Duet Private Equity, part of the $2.3bn (£1.4bn) asset manager Duet Group, raised £75m of equity in March during the second close of its mezzanine debt fund, coming up short of its initial target of £100m. The investments for its European Real Estate Debt Fund came through a £50m listing of Duet Real Estate Finance.
The initial target was to raise £100m through its listing on the London Stock Exchange. A further £25m of equity was invested into the unlisted vehicle.
The second close was mainly subscribed by institutional investors from across Europe.
Dale Lattanzio, managing director of Duet Private Equity, says that he is limited as to the financial comments that he can make presently. But he is enthusiastic about plans to tap into the huge market between senior debt and equity.
Duet Real Estate Finance is one of a growing number of mezzanine debt platforms proposing to step in as a cushion between senior debt and equity, plugging the slot of between 60% and 80% of the value of properties that senior debt has effectively walked away from in the wake of the property crash.
Opportunity over several years
“This opportunity will last for several years,” says Lattanzio, who doesn’t think the banks will lend again at previous high loan-to-values.
He says there is around €1trn of debt outstanding in Europe, mostly in the UK and Germany, with half of this due for refinancing in the next three years.
For investors, the appeal is clear. The predicted returns on mezzanine refinancing are typically seen as starting at 12-15% to reflect the cost of higher risk. The internal rate of return for Duet’s master fund is “15%-plus”.
“The type of investors we have been seeing are equity income funds, private banks with high-net-worth clients, some pension funds and real estate investors, particularly real estate securities investors. They are mostly from the UK; some are from continental Europe.”
On the other side of the deal, the cost of refinancing with a mezzanine debt fund involved is often surprisingly palatable, says Rob Clayton, Duet’s 50-year-old senior investment manager.
“A lot of the loans we are seeing are falling due after having been booked five years ago when interest rates were much higher. So, actually, re-organising the capital stack doing a new senior loan at today’s interest rates, then adding in a slice of mezz, is not costing the sponsor any more money,” says Clayton.
The new wave of mezzanine funds are focused almost exclusively on lower-risk prime real estate, and Duet is no exception.
“Generally, the regions we focus on are the UK and Germany and then western Europe.” Within this, Duet is targeting a balanced portfolio, but principally looking at offices and retail.
Lattanzio adds: “This strategy, which is a high-income strategy backed by good, high-quality real estate assets, is very understandable to investors. They are beginning to read about the issues in the real estate debt market and the situation that the banks are in. They find it interesting that they can participate in a market that, otherwise, they wouldn’t have access to.”
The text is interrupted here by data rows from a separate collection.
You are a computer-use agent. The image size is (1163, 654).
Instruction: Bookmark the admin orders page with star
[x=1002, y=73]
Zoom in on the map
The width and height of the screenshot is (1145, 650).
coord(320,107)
The first two deals for the fund, which is entirely equity financed, have already been completed.
In January, Irish investment company Vico Capital secured a £107m (€120.7m) refinancing of 17 Columbus Courtyard in Canary Wharf.
The restructuring of the debt on the property, the European headquarters of Credit Suisse, was arranged by Duet through the mezzanine platform, with funding from US life insurance giant MetLife and Swiss-based private equity company the Partners Group.
Lattanzio says: “It is a good example of what we can do. MetLife provided the senior debt then we provided the mezzanine and brought in a partner as the preferred equity part of the capital structure.
“It was a Morgan Stanley-securitised loan. The senior banks were trying to facilitate some refinancing and also the sponsors had heard that we had this kind of capital available, so we came at it through multiple levels.”
Hotel-secured financing
It has also completed a €14.5m mezzanine financing secured by a portfolio of hotels in Germany owned by Blackstone Real Estate Partners.
He adds: “We go to 80% LTV and are reasonably flexible on the size of the investment we will make because we can invest not only through our fund but through our co-investors who have expressed appetite for direct yield alongside the fund.”
Clayton, a former director of structured finance at Topland and a former manager at both CIT and Industrial Bank of Japan, explains: “The banks have issues we are all aware of and they are keen to deal with people they have known for a while. We offer a wealth of experience with the banks, having both worked as bankers and with bankers, as well as having borrowed from and invested with them.”
While Lattanzio expects greater movement this year from banks looking to sell distressed assets, the situation with regards to loans is different. “We believe that it is just a more difficult process for the banks because there is very little, if any, leverage in the market for buyers of loans.”